TASKS FOR THIS EXERCISE
1. In the post about pandas support in the DataFrame API, which pandas versions has the project already decided not to support?
2. Rewrite the passage of the post about pandas support that begins with the words "My goal with" and ends with "and pandas_doctests_test.py [3].", substituting "job" for "pipeline".

TEXT
***

You are viewing a plain text version of this content. The canonical link for it is here.
Posted to dev@beam.apache.org by Brian Hulette <bh...@google.com> on 2021/09/23 17:25:27 UTC

[PROPOSAL] Drop official support for pandas 1.0.x in the DataFrame API

Hi all,
I probably haven't discussed this topic enough on dev@, so I have a lot of
background to provide here:

My goal with the DataFrame API has been to provide an API that is
compatible with the version of pandas being used (both at pipeline
construction time, and on worker nodes), subject to the documented
"Differences from pandas" [1]. This is what we verify in frames_test.py [2]
and pandas_doctests_test.py [3].

We've already decided not to support pandas<1.0. 1.0 was a major milestone
that made several breaking changes, so it's quite challenging to maintain
support on both sides of that boundary. However, even maintaining support
across multiple minor versions (1.0, 1.1, ...) is challenging for
our unique usage, since these versions add new features that must be
conditionally supported, fix bugs that we previously worked around, etc. So
to make sure we maintain support, I've been looking at continuously
verifying the DataFrame API with multiple minor pandas versions [4].

***

COLLECTED DATA
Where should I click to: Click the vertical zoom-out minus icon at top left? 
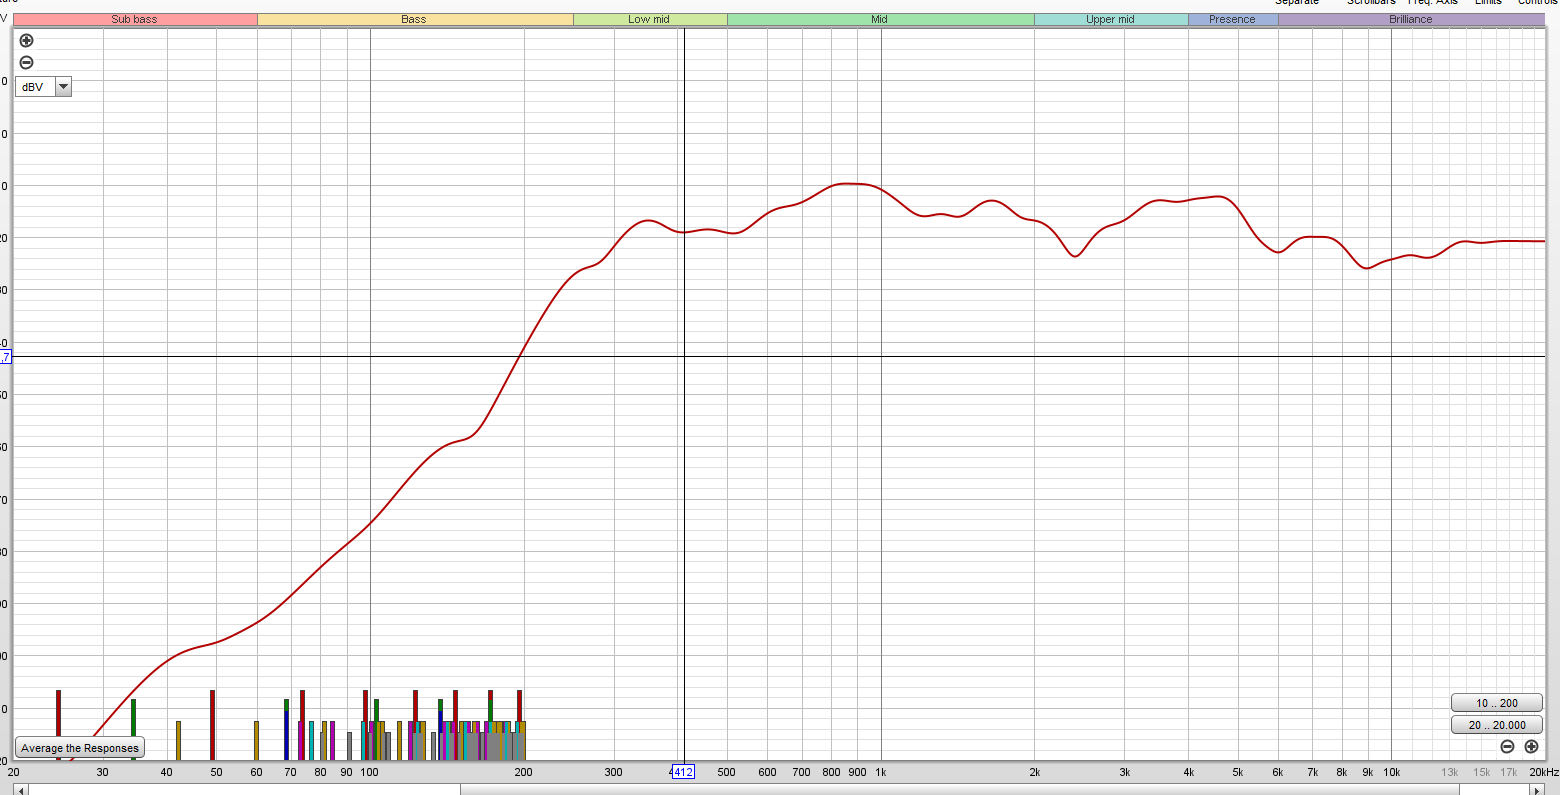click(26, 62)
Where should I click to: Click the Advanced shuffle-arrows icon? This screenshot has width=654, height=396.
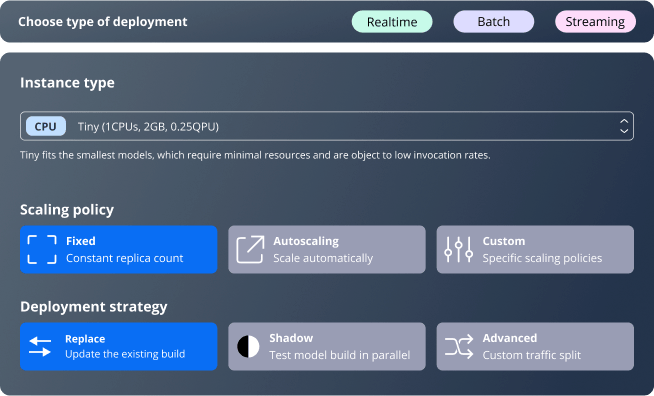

***

EXERCISE RESULTS
1. Versions of pandas earlier than 1.0.

2.
My goal with the DataFrame API has been to provide an API that is
compatible with the version of pandas being used (both at job
construction time, and on worker nodes), subject to the documented
"Differences from pandas" [1]. This is what we verify in frames_test.py [2]
and pandas_doctests_test.py [3].